40:スコットと医師
クローディアの屋敷でお茶と会話を楽しむことしばらく、室内にオリバーが入ってきた。
彼の隣には、以前にクローディアの乗る馬車の御者をしていた男性もいる。最近はオリバーが御者台で待っているとどころからともなく現れ、チェスやボードゲームの相手をしてくれているという。
真摯な対応をしてくれる善良な人物だ。……『人物』と言えるのかは定かではないが。
「プリシラ様、スコット様がいらっしゃったそうです。プリシラ様とお話がしたいと」
「スコットが?」
「はい。今日はその予定だったと仰っています……」
プリシラは予定もなく連絡もせずにクローディアの屋敷を訪問した。
だというのにスコットはまるで予定を合わせていたかのように訪ねてきたのだという。それも、プリシラに会わせたいという人を連れて……。
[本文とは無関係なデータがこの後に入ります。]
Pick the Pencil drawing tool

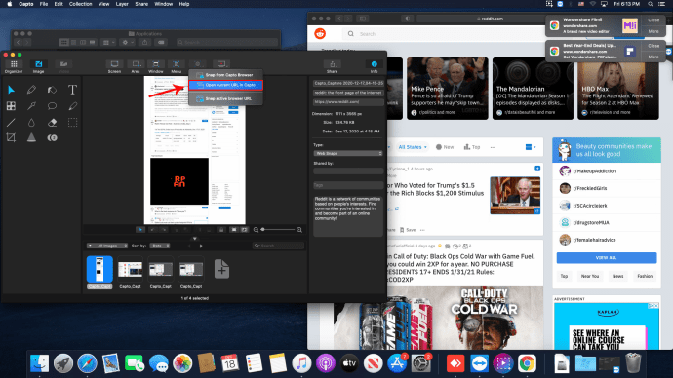tap(31, 90)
その矛盾に気付いているのだろうオリバーは不思議そうな表情をしている。だが深く尋ねるまいと判断したのか、一歩横にずれるようにして後ろに立つ人物に場を譲った。御者の男もそれに倣う。
彼等の後ろから姿を見せたのはスコット・アトキンス。それと老年の男性が一人。
見慣れぬ男性だ。年齢は五十台半ばだろうか。プリシラより、それどころかスコットやダレン達よりも年上、彼等の親と同世代かもしれない。
「……貴方は?」
「ハンネスと申します。今は引退しておりますが、数年前まで医者をしておりました」
「医者……。スコットの体調についての話かしら」
スコットは妻であるセリーヌに毒を盛られていた。少しずつ、少しずつ、体調を崩していずれ命を落とすように。
その結果、時戻し前のスコットは今年命を落としている。
セリーヌの企みに気付かなければ、今頃彼は外出どころか立つことも出来ずにいただろう。青ざめた顔で一日中ベッドに横たわり、妻も息子も来ない部屋で終わりの時を待つ……。
だが今のスコットの顔色は随分と良くなっており、初めて会った時には無かった鋭気が見られる。
どうやら順調に回復に向かっているらしく、プリシラがそれを喜べば「家で不調のふりをするのが難しくなってきました」と冗談めかして笑ってきた。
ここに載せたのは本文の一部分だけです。